- Opening Delimiter -

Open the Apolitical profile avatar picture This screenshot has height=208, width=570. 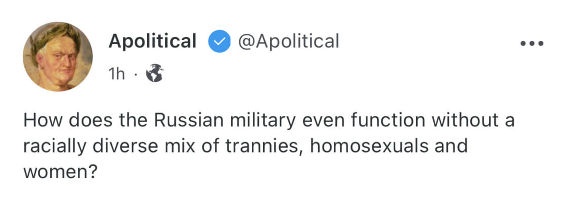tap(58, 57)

- Closing Delimiter -
- Opening Delimiter -

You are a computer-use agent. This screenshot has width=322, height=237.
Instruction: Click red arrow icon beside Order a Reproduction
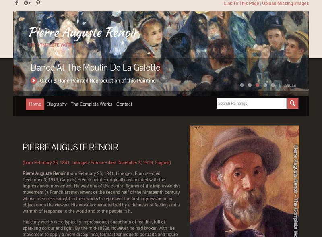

- Closing Delimiter -
- Opening Delimiter -

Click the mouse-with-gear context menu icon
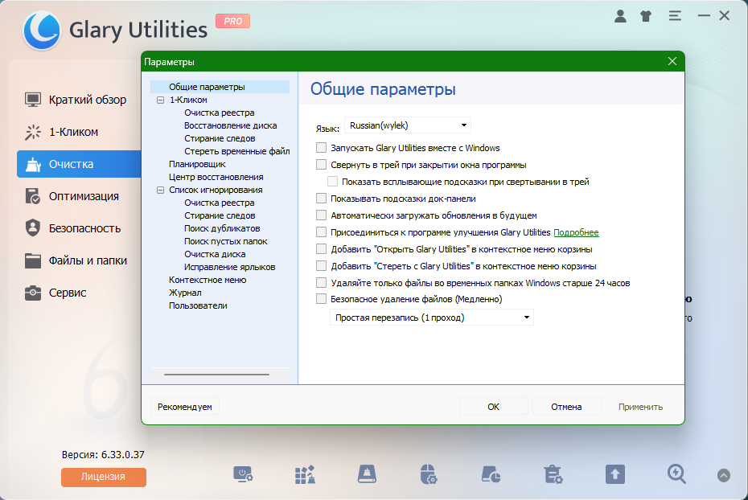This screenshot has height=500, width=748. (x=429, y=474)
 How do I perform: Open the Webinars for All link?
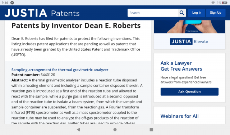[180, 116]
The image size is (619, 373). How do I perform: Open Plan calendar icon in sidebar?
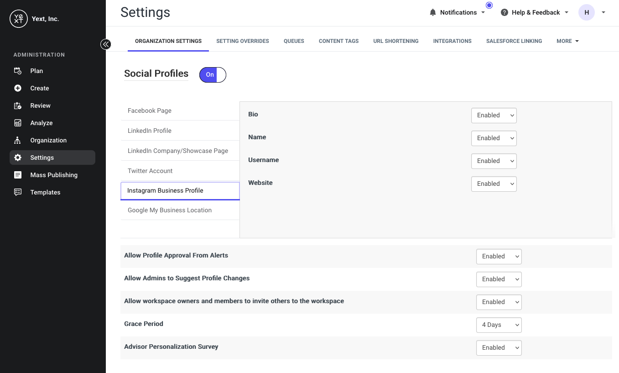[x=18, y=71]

- Closing Delimiter -

**What needs to be done:**
Within the listing above, give again exactly every line from the line with "You are a computer-use" through the line with "Instruction: Click red", both included, and no other line.

**The completed task:**
You are a computer-use agent. This screenshot has width=322, height=237.
Instruction: Click red arrow icon beside Order a Reproduction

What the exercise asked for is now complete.